--- Exercise ---
Transcribe exactly, leaving out pictures, the lines from the one that holds "Given: Open the" through the end of the data below, including both end lines and no others.
[Start of section]
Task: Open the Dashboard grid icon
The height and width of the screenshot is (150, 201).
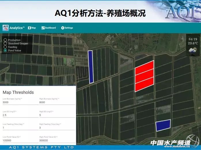Action: (43, 28)
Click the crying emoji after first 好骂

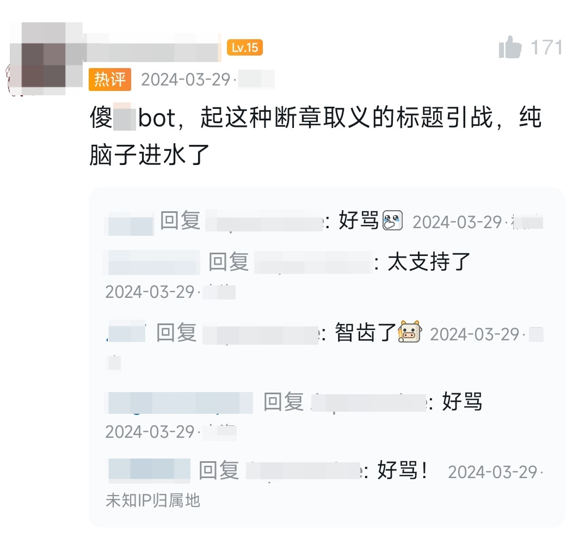[392, 221]
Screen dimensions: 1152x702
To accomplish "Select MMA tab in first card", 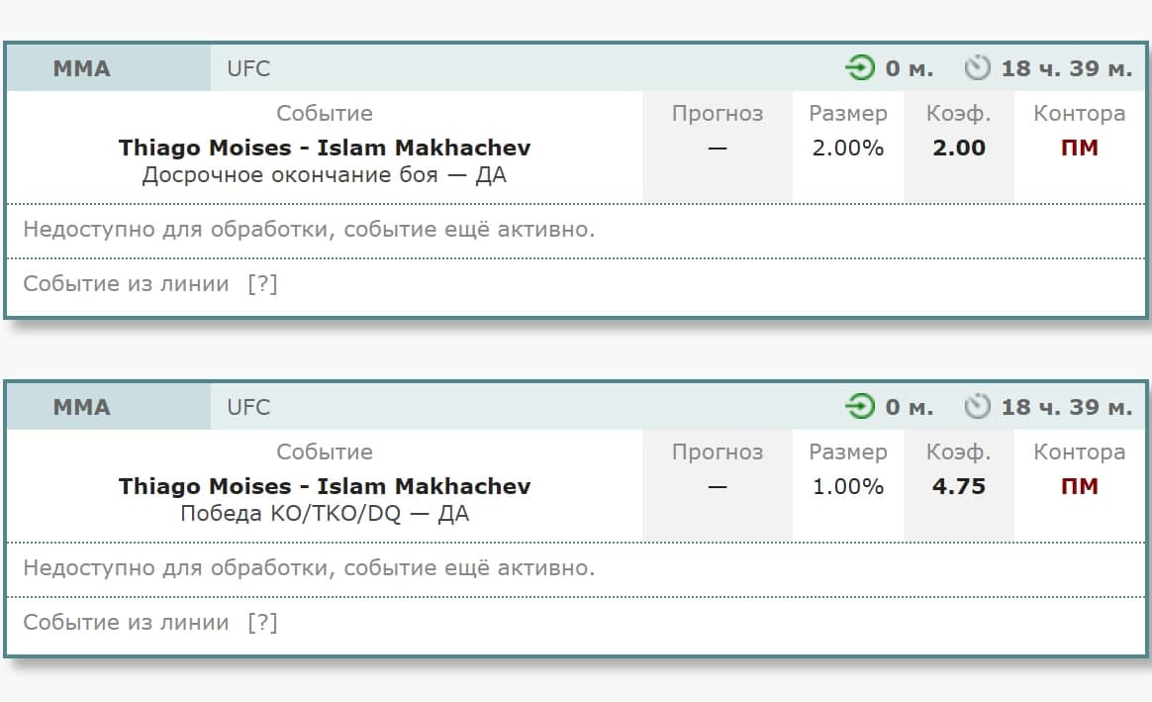I will [82, 68].
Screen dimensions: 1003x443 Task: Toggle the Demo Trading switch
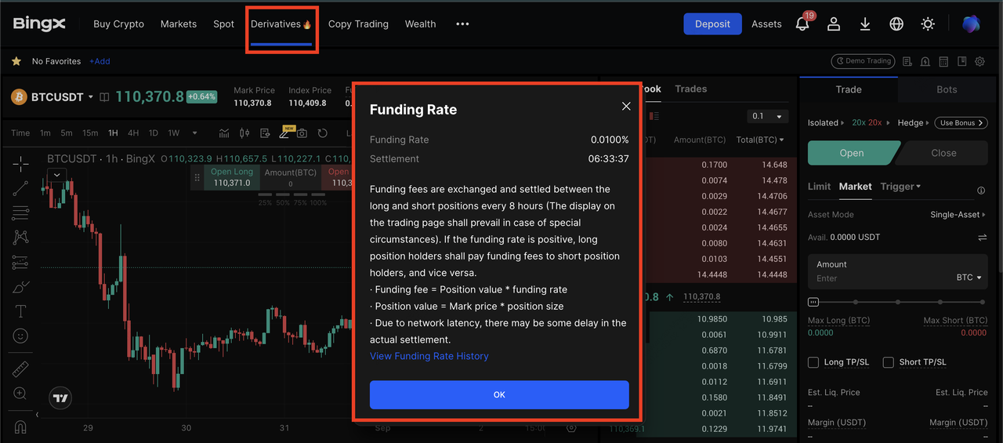pos(862,61)
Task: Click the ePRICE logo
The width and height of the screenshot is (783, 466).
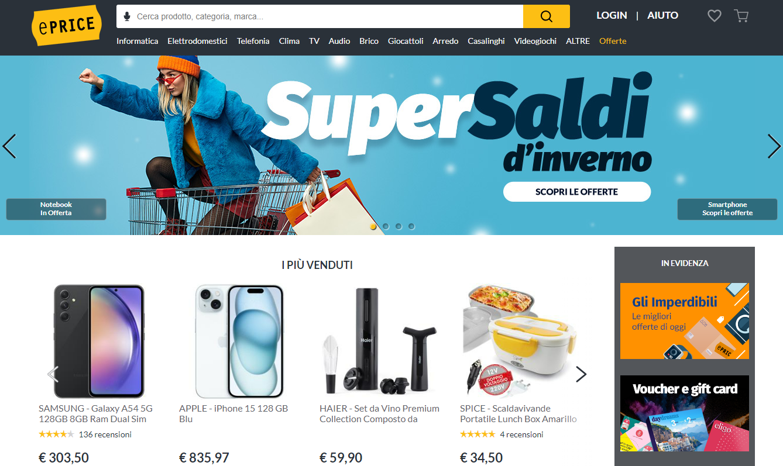Action: tap(67, 25)
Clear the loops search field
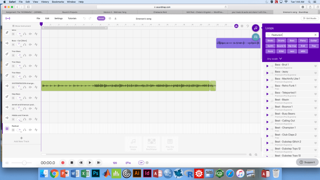Image resolution: width=320 pixels, height=180 pixels. pos(315,35)
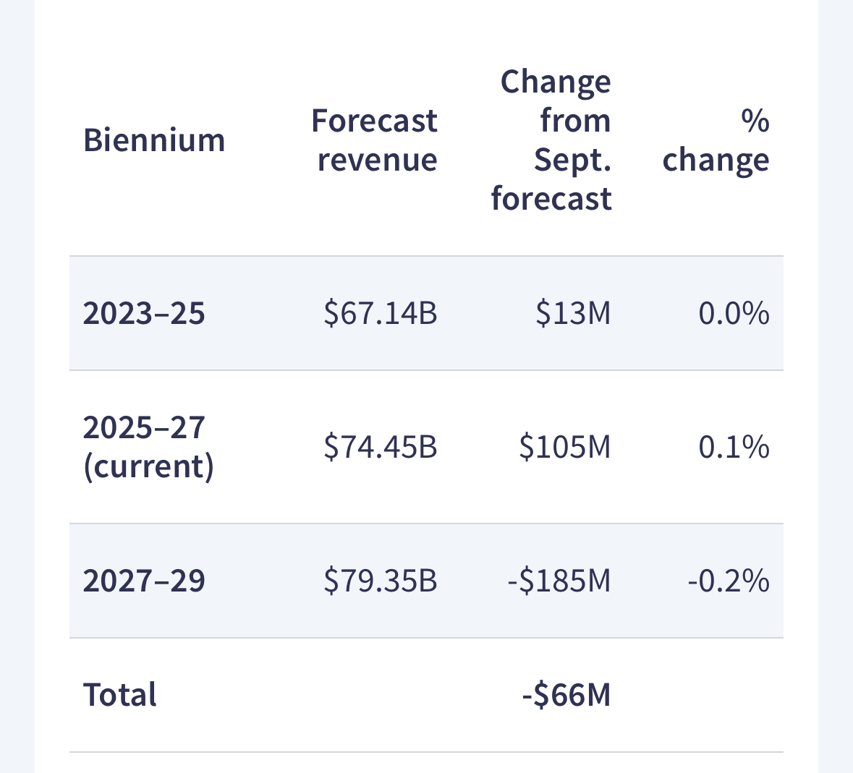Select the $74.45B forecast revenue cell
This screenshot has height=773, width=853.
(x=381, y=447)
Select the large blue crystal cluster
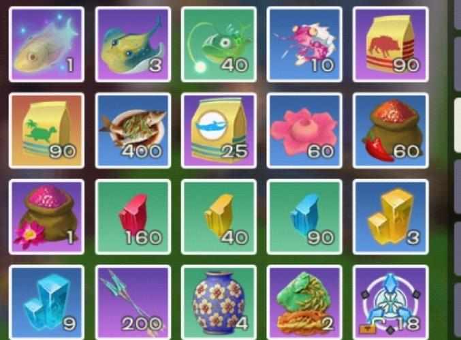This screenshot has width=461, height=340. coord(46,303)
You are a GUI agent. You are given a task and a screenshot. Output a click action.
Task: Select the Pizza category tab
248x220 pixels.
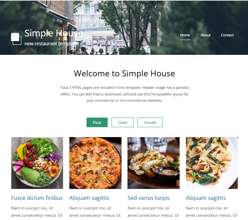click(97, 123)
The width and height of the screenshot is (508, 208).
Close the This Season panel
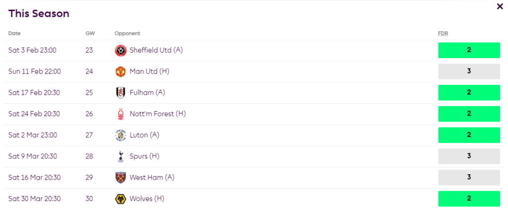point(500,6)
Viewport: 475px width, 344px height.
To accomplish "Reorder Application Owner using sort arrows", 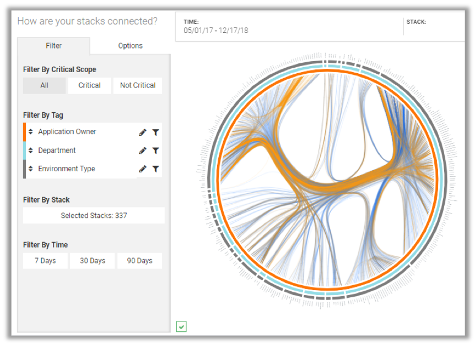I will click(31, 132).
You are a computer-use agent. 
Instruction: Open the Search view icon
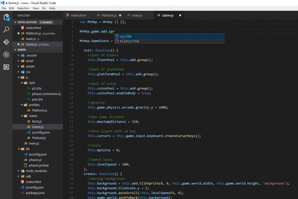click(6, 30)
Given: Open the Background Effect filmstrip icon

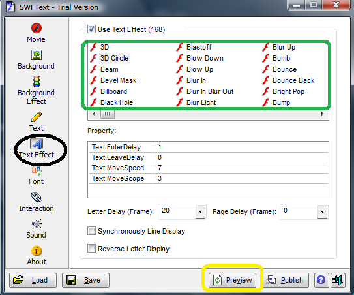Looking at the screenshot, I should tap(37, 82).
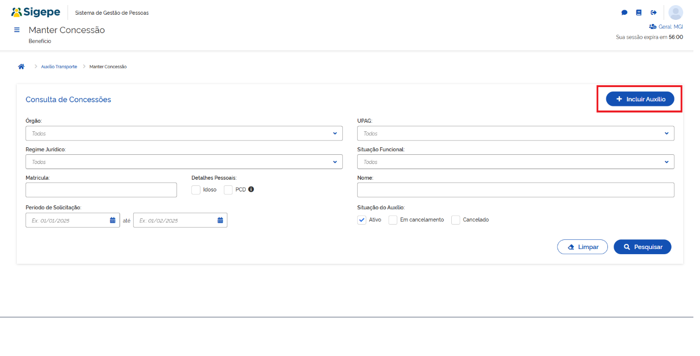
[End of section]
--- Expected output ---
Given: Open the Background Effect filmstrip icon

Looking at the screenshot, I should tap(37, 82).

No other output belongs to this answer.